• Work to complete:
In the entries, find all lines that hold the word "computer" and copy them.

Listed entries START

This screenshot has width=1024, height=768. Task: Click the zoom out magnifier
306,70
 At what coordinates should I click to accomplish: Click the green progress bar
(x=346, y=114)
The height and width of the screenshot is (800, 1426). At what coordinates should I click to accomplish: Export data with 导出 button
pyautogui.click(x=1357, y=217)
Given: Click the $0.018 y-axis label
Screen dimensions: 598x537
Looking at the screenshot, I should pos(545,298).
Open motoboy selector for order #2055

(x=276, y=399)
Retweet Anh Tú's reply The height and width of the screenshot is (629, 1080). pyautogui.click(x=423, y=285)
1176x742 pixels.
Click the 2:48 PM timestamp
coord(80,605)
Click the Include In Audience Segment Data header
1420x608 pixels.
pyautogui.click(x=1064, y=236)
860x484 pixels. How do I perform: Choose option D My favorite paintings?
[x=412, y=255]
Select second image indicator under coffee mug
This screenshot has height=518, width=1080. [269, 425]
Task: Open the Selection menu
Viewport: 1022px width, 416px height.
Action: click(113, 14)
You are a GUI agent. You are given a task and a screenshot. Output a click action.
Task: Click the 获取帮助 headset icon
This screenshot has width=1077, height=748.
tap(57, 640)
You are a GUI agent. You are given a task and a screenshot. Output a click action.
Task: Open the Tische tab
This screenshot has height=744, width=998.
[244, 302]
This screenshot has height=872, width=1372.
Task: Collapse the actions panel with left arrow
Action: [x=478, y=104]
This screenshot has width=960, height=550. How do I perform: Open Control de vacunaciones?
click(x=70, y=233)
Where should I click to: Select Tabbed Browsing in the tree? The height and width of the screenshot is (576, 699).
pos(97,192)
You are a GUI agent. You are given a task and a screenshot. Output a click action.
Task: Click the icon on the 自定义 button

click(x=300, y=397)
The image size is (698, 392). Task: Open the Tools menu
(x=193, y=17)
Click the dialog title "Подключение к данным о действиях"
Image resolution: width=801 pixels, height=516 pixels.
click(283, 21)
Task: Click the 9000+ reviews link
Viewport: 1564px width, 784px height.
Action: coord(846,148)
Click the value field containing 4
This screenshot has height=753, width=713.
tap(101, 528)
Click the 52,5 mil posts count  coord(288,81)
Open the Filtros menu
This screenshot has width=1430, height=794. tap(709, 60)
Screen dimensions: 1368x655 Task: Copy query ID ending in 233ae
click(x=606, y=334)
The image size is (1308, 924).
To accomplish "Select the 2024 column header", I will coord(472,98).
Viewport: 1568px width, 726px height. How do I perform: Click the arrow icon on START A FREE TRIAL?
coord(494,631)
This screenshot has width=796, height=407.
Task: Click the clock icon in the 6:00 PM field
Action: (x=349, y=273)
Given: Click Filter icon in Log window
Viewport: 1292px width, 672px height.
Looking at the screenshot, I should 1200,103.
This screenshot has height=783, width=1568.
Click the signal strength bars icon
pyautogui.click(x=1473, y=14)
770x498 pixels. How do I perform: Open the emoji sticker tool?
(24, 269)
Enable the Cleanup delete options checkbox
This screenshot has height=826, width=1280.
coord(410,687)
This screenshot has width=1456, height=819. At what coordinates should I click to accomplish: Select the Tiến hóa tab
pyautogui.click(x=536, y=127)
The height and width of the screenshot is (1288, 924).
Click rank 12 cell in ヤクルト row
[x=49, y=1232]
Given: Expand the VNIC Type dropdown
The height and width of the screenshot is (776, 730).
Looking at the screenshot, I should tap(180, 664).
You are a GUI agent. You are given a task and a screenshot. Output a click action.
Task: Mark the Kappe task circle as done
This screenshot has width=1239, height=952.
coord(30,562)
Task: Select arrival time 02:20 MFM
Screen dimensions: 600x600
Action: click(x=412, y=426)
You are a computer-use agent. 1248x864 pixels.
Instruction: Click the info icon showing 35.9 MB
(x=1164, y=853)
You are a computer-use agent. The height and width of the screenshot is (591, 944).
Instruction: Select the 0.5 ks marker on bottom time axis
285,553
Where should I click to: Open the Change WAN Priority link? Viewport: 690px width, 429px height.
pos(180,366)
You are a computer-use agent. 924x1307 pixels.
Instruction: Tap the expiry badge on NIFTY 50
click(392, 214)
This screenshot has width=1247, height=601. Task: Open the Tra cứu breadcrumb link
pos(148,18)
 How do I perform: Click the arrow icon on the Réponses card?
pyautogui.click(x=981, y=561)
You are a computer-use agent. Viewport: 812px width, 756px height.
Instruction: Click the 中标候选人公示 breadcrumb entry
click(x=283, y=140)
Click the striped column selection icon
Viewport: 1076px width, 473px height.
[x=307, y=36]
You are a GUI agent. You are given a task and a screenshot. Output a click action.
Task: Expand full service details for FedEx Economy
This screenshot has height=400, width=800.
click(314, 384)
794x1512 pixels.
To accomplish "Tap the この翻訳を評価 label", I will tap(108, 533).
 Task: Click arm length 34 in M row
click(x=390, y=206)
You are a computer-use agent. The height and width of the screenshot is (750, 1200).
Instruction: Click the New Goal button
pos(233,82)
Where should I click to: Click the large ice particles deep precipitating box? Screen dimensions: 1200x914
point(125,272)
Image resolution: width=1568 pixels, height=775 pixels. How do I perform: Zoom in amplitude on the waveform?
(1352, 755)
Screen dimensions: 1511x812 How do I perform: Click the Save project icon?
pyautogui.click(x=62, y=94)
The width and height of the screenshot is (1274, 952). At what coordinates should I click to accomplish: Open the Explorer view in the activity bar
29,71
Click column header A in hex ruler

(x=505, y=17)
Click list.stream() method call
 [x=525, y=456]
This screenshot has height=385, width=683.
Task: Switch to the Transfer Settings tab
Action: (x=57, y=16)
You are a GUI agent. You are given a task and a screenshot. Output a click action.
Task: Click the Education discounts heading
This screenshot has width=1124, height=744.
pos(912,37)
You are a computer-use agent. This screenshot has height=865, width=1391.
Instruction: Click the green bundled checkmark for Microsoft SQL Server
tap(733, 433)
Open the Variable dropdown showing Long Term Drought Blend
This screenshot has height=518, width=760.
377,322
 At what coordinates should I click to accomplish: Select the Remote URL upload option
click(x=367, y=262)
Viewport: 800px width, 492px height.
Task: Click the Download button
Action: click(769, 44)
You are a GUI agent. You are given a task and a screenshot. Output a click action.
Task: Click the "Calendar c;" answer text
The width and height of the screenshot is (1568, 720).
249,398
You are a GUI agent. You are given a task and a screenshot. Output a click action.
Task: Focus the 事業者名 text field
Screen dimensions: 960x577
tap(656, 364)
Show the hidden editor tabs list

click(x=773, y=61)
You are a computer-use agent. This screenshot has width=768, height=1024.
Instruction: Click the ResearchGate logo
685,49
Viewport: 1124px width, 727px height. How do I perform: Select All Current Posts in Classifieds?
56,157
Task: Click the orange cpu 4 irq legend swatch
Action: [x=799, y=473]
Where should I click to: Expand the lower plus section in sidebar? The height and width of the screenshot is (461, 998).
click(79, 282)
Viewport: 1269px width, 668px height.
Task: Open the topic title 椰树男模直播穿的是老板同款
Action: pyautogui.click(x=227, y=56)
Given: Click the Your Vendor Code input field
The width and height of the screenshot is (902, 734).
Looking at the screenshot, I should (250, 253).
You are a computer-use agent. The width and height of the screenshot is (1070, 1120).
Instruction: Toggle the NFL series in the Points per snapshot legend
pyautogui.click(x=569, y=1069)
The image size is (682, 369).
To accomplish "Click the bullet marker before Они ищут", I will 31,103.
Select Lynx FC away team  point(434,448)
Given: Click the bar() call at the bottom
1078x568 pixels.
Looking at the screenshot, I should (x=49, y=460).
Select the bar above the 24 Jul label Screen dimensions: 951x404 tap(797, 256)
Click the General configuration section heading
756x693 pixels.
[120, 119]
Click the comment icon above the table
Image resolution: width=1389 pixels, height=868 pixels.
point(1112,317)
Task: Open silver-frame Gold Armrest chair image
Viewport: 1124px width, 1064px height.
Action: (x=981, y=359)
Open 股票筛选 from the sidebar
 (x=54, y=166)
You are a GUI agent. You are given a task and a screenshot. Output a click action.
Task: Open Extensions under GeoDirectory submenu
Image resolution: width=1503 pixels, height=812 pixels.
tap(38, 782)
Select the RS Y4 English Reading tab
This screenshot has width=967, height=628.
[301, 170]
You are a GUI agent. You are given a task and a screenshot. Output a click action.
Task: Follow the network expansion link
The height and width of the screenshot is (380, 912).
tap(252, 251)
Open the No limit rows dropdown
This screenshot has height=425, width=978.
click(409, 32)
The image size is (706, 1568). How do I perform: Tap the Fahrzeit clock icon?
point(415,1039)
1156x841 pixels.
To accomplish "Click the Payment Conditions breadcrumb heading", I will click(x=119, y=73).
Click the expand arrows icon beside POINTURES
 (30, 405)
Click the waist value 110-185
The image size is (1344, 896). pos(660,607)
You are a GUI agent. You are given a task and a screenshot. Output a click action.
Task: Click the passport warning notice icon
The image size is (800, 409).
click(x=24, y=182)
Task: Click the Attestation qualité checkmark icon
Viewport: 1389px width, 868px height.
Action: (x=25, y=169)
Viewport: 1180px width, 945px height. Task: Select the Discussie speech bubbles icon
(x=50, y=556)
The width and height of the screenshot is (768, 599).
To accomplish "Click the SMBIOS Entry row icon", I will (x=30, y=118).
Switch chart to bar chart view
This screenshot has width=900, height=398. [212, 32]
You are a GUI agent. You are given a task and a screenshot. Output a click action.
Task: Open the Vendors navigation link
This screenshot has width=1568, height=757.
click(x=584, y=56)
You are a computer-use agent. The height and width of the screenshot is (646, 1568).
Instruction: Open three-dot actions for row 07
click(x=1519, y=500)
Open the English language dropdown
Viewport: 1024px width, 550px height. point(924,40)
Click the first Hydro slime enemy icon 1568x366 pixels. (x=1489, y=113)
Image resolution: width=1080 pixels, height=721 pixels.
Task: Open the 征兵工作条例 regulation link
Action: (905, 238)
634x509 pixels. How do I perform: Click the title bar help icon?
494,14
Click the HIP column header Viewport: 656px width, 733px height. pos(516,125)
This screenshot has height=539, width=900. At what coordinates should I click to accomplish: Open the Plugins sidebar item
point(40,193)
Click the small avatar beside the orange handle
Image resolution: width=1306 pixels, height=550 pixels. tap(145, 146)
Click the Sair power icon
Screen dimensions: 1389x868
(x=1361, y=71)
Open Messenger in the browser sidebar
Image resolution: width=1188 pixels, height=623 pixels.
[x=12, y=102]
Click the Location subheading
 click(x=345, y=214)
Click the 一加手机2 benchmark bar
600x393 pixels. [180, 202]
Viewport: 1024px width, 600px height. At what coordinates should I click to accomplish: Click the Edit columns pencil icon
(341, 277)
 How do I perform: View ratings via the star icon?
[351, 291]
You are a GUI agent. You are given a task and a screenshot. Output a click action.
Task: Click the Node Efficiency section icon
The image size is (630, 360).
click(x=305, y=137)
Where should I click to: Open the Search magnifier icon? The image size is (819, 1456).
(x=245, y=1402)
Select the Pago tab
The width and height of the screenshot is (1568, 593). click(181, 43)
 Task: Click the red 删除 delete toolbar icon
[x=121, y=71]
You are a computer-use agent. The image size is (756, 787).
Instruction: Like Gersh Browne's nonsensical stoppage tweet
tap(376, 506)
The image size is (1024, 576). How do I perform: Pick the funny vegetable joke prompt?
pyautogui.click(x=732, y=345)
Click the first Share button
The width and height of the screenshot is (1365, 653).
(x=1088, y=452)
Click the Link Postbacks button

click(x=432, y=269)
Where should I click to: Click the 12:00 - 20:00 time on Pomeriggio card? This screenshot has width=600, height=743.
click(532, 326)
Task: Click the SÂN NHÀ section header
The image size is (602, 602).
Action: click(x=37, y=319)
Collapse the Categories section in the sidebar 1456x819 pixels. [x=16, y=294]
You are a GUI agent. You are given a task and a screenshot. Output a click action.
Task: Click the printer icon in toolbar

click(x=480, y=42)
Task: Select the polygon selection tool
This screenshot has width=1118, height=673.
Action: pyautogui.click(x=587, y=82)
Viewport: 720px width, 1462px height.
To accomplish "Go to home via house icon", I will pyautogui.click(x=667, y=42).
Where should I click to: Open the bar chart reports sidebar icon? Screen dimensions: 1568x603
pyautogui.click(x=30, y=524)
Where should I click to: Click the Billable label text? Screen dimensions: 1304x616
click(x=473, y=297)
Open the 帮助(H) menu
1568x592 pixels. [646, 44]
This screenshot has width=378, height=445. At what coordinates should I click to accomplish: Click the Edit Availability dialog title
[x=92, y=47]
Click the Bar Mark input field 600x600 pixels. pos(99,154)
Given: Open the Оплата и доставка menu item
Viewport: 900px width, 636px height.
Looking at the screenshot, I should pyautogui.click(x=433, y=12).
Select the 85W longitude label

Listed entries END

• Output of the task:
You are a computer-use agent. 1248x864 pixels.
You are a computer-use agent. The height and width of the screenshot is (591, 944).
You are a computer-use agent. 924x1307 pixels.
You are a computer-use agent. Viewport: 812px width, 756px height.
You are a computer-use agent. The height and width of the screenshot is (750, 1200).
You are a computer-use agent. This screenshot has height=865, width=1391.
You are a computer-use agent. This screenshot has width=768, height=1024.
You are a computer-use agent. The width and height of the screenshot is (1070, 1120).
You are a computer-use agent. The height and width of the screenshot is (646, 1568).
You are a computer-use agent. The image size is (756, 787).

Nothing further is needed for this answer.